» PROMPT: Rewrite the listing below as a numbered list, omitting blank lines.

========

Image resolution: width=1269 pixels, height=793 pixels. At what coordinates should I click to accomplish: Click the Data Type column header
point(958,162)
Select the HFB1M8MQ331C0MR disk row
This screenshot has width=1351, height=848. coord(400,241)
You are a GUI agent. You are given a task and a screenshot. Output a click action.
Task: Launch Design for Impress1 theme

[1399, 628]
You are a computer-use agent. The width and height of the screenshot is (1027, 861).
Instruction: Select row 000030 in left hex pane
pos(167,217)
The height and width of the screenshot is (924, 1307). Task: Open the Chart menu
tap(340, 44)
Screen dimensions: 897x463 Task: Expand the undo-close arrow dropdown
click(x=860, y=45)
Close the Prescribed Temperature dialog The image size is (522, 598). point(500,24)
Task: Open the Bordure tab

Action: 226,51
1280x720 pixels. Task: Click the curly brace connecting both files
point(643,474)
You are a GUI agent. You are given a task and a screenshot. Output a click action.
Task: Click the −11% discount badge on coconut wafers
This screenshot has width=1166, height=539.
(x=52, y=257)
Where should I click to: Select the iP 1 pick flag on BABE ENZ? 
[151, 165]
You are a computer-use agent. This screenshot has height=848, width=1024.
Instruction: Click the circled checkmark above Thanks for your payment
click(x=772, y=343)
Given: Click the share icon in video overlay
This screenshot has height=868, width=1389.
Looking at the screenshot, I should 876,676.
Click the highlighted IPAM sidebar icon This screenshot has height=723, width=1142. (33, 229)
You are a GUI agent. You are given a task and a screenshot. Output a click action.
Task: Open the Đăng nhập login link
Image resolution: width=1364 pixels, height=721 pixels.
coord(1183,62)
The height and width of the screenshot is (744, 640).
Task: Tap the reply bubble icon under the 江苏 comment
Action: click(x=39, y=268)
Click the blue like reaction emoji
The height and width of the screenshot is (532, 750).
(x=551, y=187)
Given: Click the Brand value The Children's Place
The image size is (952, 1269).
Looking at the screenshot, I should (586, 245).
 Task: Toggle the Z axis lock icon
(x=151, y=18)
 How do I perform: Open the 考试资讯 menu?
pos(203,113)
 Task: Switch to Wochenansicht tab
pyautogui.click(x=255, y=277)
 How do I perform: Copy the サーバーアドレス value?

========

» WRITTEN RESPONSE:
1. Image resolution: width=1269 pixels, height=793 pixels. At what coordinates should I click to accomplish: Click the Data Type column header
2. point(958,162)
3. Select the HFB1M8MQ331C0MR disk row
4. This screenshot has width=1351, height=848. coord(400,241)
5. You are a GUI agent. You are given a task and a screenshot. Output a click action.
6. Task: Launch Design for Impress1 theme
7. [1399, 628]
8. You are a computer-use agent. The width and height of the screenshot is (1027, 861).
9. Instruction: Select row 000030 in left hex pane
10. pos(167,217)
11. The height and width of the screenshot is (924, 1307). Task: Open the Chart menu
12. tap(340, 44)
13. Screen dimensions: 897x463 Task: Expand the undo-close arrow dropdown
14. click(x=860, y=45)
15. Close the Prescribed Temperature dialog The image size is (522, 598). point(500,24)
16. Task: Open the Bordure tab
17. Action: 226,51
18. 1280x720 pixels. Task: Click the curly brace connecting both files
19. point(643,474)
20. You are a GUI agent. You are given a task and a screenshot. Output a click action.
21. Task: Click the −11% discount badge on coconut wafers
22. This screenshot has width=1166, height=539.
23. (x=52, y=257)
24. Where should I click to: Select the iP 1 pick flag on BABE ENZ? 
25. [151, 165]
26. You are a computer-use agent. This screenshot has height=848, width=1024.
27. Instruction: Click the circled checkmark above Thanks for your payment
28. click(x=772, y=343)
29. Given: Click the share icon in video overlay
30. This screenshot has height=868, width=1389.
31. Looking at the screenshot, I should 876,676.
32. Click the highlighted IPAM sidebar icon This screenshot has height=723, width=1142. (33, 229)
33. You are a GUI agent. You are given a task and a screenshot. Output a click action.
34. Task: Open the Đăng nhập login link
35. Image resolution: width=1364 pixels, height=721 pixels.
36. coord(1183,62)
37. The height and width of the screenshot is (744, 640).
38. Task: Tap the reply bubble icon under the 江苏 comment
39. Action: click(x=39, y=268)
40. Click the blue like reaction emoji
41. The height and width of the screenshot is (532, 750).
42. (x=551, y=187)
43. Given: Click the Brand value The Children's Place
44. The image size is (952, 1269).
45. Looking at the screenshot, I should (586, 245).
46.  Task: Toggle the Z axis lock icon
47. (x=151, y=18)
48.  How do I perform: Open the 考试资讯 menu?
49. pos(203,113)
50.  Task: Switch to Wochenansicht tab
51. pyautogui.click(x=255, y=277)
52.  How do I perform: Copy the サーバーアドレス value?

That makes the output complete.